*** DATASET ***
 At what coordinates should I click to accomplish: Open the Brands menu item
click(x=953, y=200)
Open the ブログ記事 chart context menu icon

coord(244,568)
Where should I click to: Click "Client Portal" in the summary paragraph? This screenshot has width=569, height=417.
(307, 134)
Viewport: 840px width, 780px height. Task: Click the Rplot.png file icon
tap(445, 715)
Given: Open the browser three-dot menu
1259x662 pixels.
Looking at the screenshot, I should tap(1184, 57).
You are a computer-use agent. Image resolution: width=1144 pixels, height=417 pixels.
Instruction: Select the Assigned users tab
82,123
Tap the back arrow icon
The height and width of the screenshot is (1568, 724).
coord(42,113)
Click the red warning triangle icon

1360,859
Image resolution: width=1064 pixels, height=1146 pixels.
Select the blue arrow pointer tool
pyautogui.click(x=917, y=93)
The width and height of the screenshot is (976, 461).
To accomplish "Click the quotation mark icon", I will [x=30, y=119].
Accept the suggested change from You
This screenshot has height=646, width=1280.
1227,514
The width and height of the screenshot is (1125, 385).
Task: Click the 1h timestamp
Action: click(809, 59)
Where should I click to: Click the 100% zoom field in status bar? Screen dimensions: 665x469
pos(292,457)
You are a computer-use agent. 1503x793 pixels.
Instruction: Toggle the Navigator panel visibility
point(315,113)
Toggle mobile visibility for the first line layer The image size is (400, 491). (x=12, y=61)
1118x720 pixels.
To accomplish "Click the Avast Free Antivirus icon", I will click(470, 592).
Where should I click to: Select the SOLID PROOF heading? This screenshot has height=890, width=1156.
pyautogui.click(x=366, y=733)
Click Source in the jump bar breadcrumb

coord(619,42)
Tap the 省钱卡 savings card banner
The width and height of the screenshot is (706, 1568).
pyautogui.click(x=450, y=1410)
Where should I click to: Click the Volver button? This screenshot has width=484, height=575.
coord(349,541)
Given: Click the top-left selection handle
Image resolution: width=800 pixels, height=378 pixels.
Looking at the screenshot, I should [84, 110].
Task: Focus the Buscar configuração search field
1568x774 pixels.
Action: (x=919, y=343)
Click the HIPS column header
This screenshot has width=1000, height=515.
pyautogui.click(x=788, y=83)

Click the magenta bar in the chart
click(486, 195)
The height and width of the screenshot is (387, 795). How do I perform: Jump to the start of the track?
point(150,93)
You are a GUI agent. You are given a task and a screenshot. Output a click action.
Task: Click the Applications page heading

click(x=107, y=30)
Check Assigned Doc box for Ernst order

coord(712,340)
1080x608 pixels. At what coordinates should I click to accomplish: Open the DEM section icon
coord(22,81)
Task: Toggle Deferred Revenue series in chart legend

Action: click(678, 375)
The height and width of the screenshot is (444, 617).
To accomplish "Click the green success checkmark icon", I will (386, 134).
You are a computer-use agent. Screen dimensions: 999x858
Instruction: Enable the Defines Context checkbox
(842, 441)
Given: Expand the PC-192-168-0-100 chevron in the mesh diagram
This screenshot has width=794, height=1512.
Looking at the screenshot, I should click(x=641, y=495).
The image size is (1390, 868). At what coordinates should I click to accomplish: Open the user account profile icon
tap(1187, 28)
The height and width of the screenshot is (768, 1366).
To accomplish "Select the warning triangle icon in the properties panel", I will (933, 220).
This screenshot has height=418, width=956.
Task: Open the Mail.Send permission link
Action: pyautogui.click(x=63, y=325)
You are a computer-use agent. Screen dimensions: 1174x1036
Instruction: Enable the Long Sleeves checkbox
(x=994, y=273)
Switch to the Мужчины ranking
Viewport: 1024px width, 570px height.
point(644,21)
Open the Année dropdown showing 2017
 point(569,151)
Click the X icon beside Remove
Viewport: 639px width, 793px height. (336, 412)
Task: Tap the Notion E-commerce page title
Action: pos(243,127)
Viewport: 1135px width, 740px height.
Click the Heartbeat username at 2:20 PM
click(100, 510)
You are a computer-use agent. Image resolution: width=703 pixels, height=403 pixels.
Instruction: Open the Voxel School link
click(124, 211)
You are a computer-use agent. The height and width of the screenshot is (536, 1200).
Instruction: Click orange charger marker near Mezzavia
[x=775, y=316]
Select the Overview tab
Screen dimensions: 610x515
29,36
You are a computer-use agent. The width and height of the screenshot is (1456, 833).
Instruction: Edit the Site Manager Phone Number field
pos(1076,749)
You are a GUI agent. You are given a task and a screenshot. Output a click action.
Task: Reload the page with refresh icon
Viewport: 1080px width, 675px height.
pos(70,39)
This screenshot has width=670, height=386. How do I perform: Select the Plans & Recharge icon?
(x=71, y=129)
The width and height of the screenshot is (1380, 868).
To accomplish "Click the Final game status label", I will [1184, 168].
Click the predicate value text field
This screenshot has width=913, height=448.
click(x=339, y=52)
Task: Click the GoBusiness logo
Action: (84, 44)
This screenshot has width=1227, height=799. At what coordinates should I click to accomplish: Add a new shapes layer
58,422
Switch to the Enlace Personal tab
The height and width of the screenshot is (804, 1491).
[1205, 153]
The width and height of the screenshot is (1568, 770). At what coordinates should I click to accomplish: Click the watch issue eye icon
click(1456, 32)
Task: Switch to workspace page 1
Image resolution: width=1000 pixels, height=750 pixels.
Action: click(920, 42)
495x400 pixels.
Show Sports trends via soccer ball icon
*** End of DATASET ***
REQUIREMENT
For this exercise, reproduce exactly each line from the one containing "Task: Switch to workspace page 1" through the last line of the data, and no others.

TASK RESPONSE
Task: Switch to workspace page 1
Image resolution: width=1000 pixels, height=750 pixels.
Action: click(920, 42)
495x400 pixels.
Show Sports trends via soccer ball icon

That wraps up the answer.